The key idea is to notice that each number can be at most 30 bits and we can just maintain such arrays for each of the 30 bits.
So we build LOGMAX(=30) such arrays and for each query: 1. For sum [l, r], calculate sum0, sum1, ..., sum29 for each of the tree. Final sum is sum0 * 2 ** 0 + sum1 * 2 ** 1 + ... + sum29 * 2 ** 29. 2. For update [l, r] with xor x, flip [l, r] for kth tree if the kth bit of x is set.
#include <bits/stdc++.h>
using namespace std;
//#pragma GCC optimize("Ofast,unroll-loops")
//#pragma GCC target("avx,avx2,avx512,fma")

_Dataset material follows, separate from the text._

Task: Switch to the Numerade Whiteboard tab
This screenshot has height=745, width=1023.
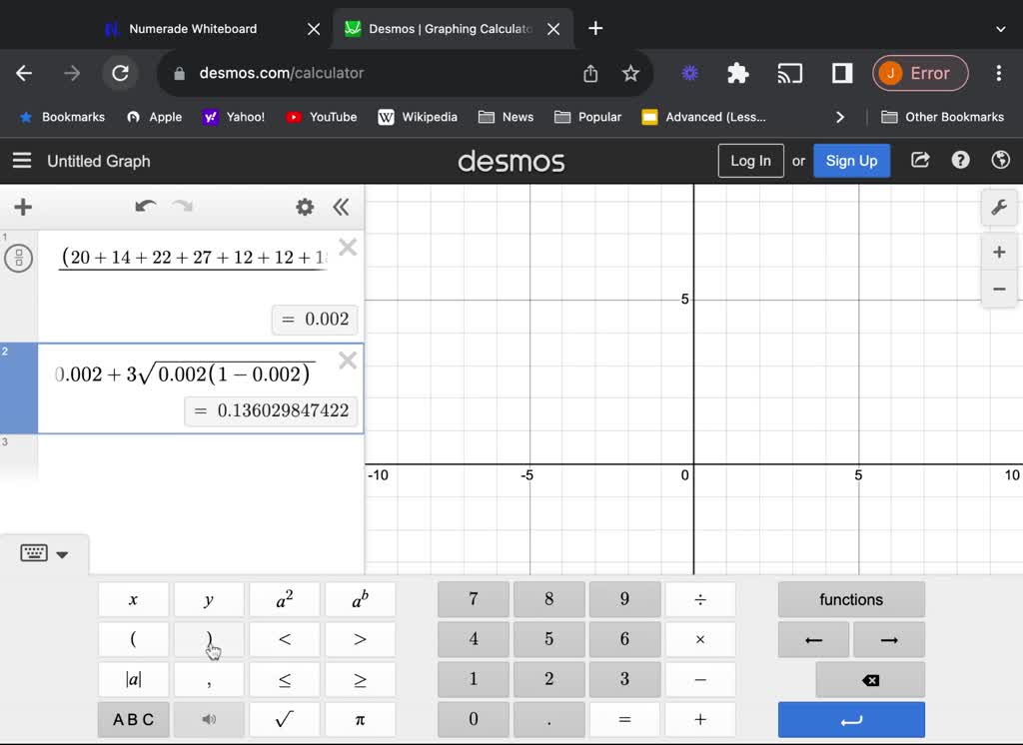Action: tap(190, 29)
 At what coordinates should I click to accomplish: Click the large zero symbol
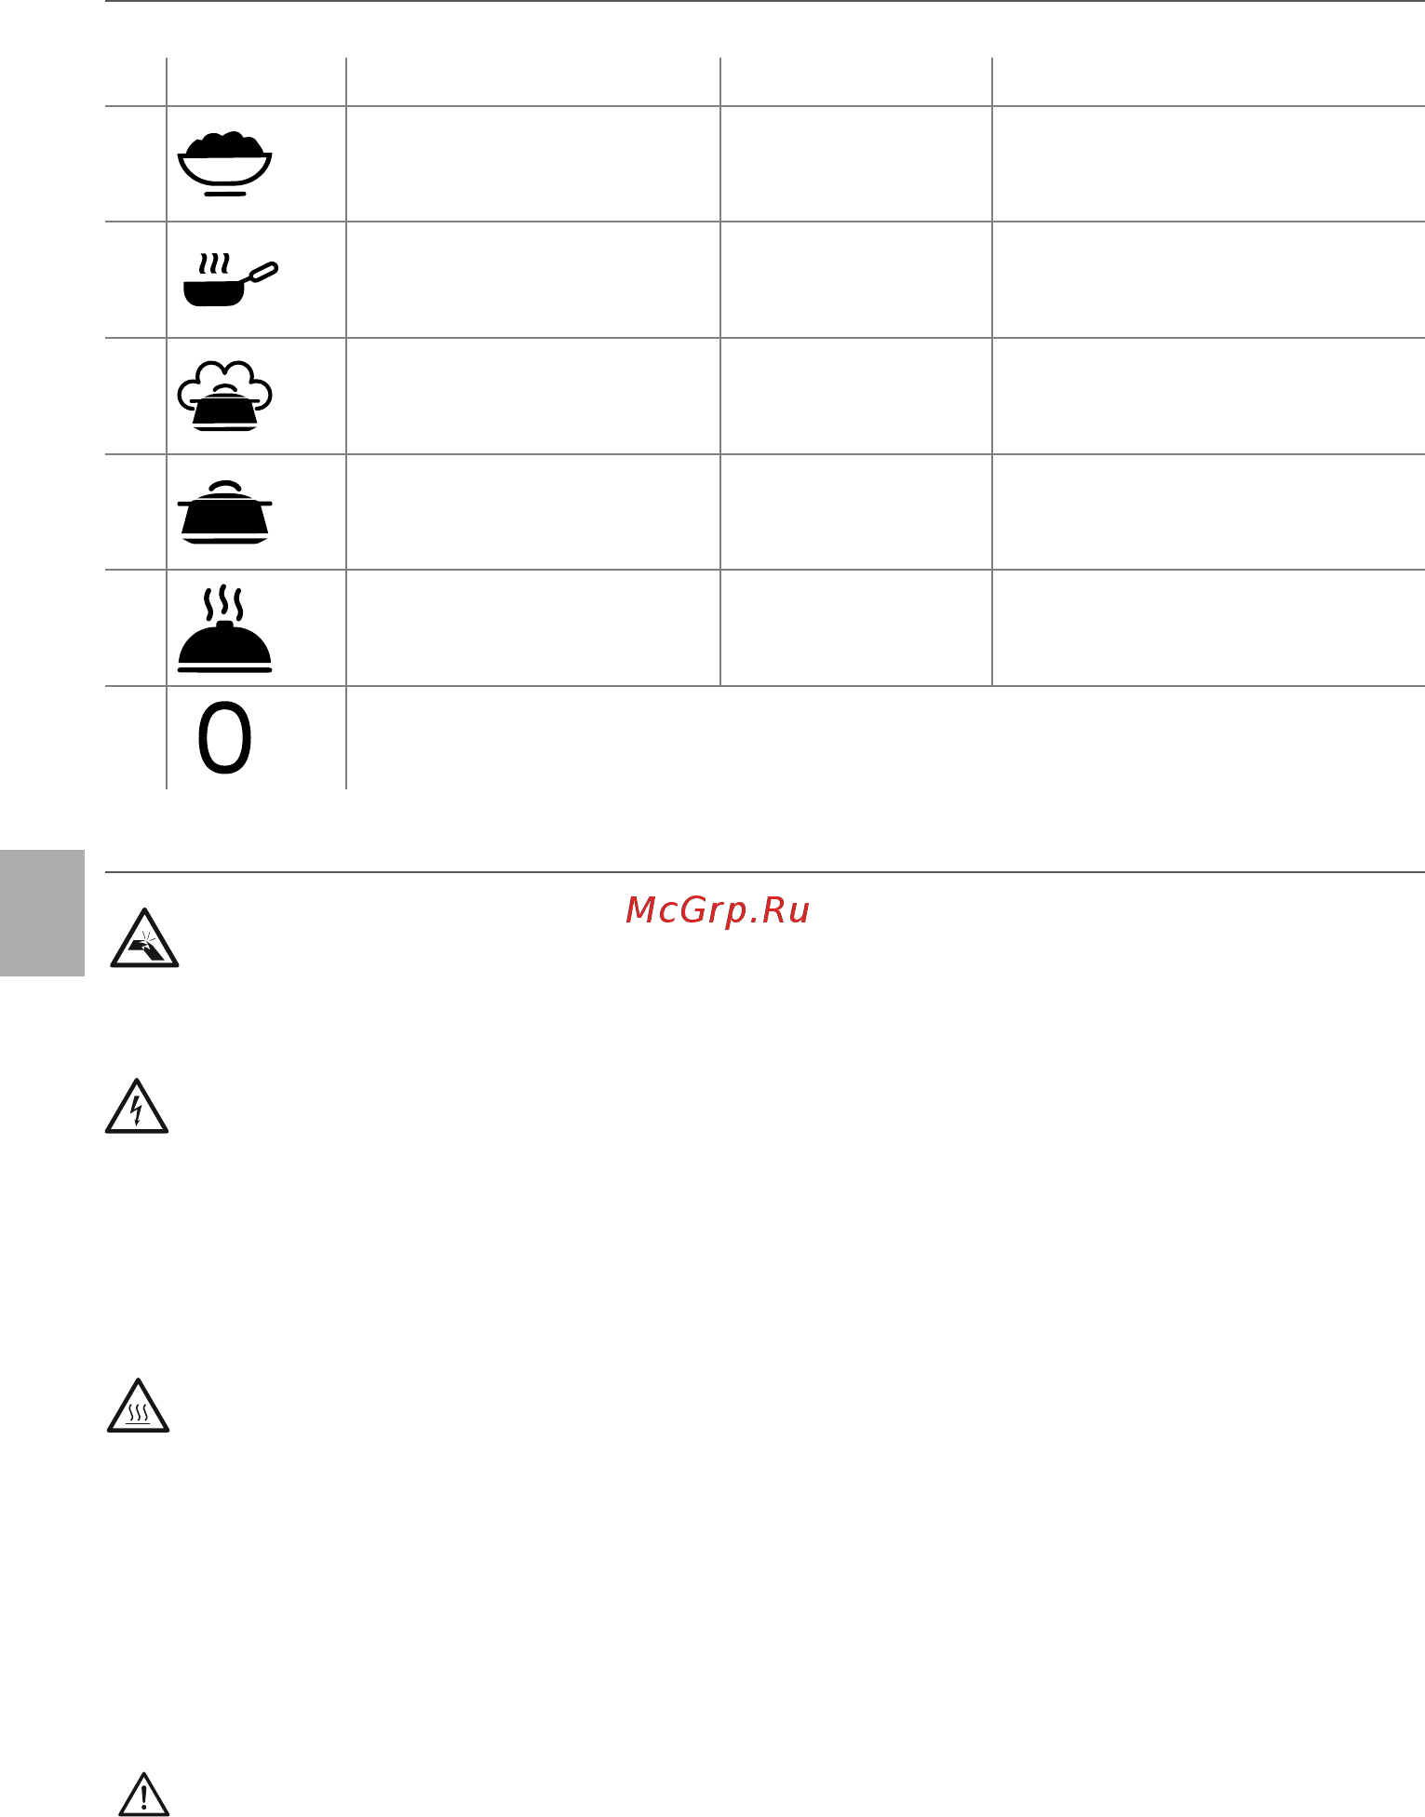(224, 738)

template<typename A, typename B> ostream& operator<<(ostream &os, const pair<A, B> &p) { return os << '(' << p.first << ", " << p.second << ')'; }
template<typename T_container, typename T = typename enable_if<!is_same<T_container, string>::value, typename T_container::value_type>::type> ostream& operator<<(ostream &os, const T_container &v) { os << '{'; string sep; for (const T &x : v) os << sep << x, sep = ", "; return os << '}'; }
void dbg_out() { cerr << endl; }
template<typename Head, typename... Tail> void dbg_out(Head H, Tail... T) { cerr << ' ' << H; dbg_out(T...); }
#ifdef LOCAL
#define dbg(...) cerr << "(" << #__VA_ARGS__ << "):", dbg_out(__VA_ARGS__)
#else
#define dbg(...)
#endif
#define ll long long
#define ld long double
#define PI 3.1415926535897932384626433832795l
// -------------------------<rng>-------------------------
// RANDOM NUMBER GENERATOR
mt19937 RNG(chrono::steady_clock::now().time_since_epoch().count());
#define SHUF(v) shuffle(all(v), RNG);
// Use mt19937_64 for 64 bit random numbers.
struct LazySegmentTree {
int n;
vector<ll> L, R;
vector<int> val;
vector<bool> lazy;
LazySegmentTree(int sz) {
n = 4 * sz;
L.resize(n);
R.resize(n);
lazy.resize(n);
val.resize(n);
n >>= 1;
init(1, 0, sz - 1);
}
void init(int node, int l, int r) {
if (l > r) {
return;
}
L[node] = l;
R[node] = r;
if (l < r) {
int mid = (l + r) / 2;
init(2 * node, l, mid);
init(2 * node + 1, mid + 1, r);
}
}
void flip(int node){
lazy[node] = lazy[node] ^ 1;
val[node] = (R[node] - L[node] + 1) - val[node]; // Updating sum for range
}
void propagate(int node) {
if(L[node] < R[node]){
if(lazy[node]){
flip(2 * node);
flip(2 * node + 1);
lazy[node] = 0;
}
}
}
void set(int node, int l, int r) {
if (r < L[node] || R[node] < l) {
return;
}
if (l <= L[node] && R[node] <= r) {
flip(node);
} else {
propagate(node);
set(2 * node, l, r);
set(2 * node + 1, l, r);
val[node] = val[2 * node] + val[2 * node + 1];
}
}
ll get(int node, int l, int r) {
if (r < L[node] || R[node] < l) {
return 0; // Out of range
}
if (l <= L[node] && R[node] <= r) {
return val[node];
}
propagate(node);
ll left_sum = get(2 * node, l, r);
ll right_sum = get(2 * node + 1, l, r);
return left_sum + right_sum;
}
};
const int LOGMAX = 30;
vector<ll> solve(int n, vector<vector<int>> &queries) {
vector<LazySegmentTree> tree;
for(int k = 0; k < LOGMAX; ++k){
tree.push_back(LazySegmentTree(n + 1));
}
vector<ll> res;
for(vector<int> &query: queries){
int type = query[0];
if(type == 1){
int l = query[1];
int r = query[2];
ll sum = 0;
for(int k = 0; k < LOGMAX; ++k){
sum += (1ll << k) * tree[k].get(1, l, r);
}
res.push_back(sum);
}
else{
int l = query[1];
int r = query[2];
int x = query[3];
for(int k = 0; k < LOGMAX; ++k){
if(1 & (x >> k)){
tree[k].set(1, l, r);
}
}
}
}
return res;
}
vector<ll> brute(int n, vector<vector<int>> &queries) {
vector<int> arr(n + 1);
vector<ll> res;
for(vector<int> &query: queries){
int type = query[0];
if(type == 1){
int l = query[1];
int r = query[2];
ll sum = 0;
for(int i = l; i <= r; ++i){
sum += arr[i];
}
res.push_back(sum);
}
else{
int l = query[1];
int r = query[2];
int x = query[3];
for(int i = l; i <= r; ++i){
arr[i] = arr[i] ^ x;
}
}
}
return res;
}
int main() {
ios_base::sync_with_stdio(0);
cin.tie(0); cout.tie(0);
int n, q;
cin >> n >> q;
vector<vector<int>> queries(q);
for(int i = 0; i < q; ++i){
int type, l, r;
cin >> type >> l >> r;
queries[i] = {type, l, r};
if(type == 2){
int x;
cin >> x;
queries[i].push_back(x);
}
}
for(ll elem: brute(n, queries)){
cout << elem << '\n';
}
assert(solve(n, queries) == brute(n, queries));
return 0;
}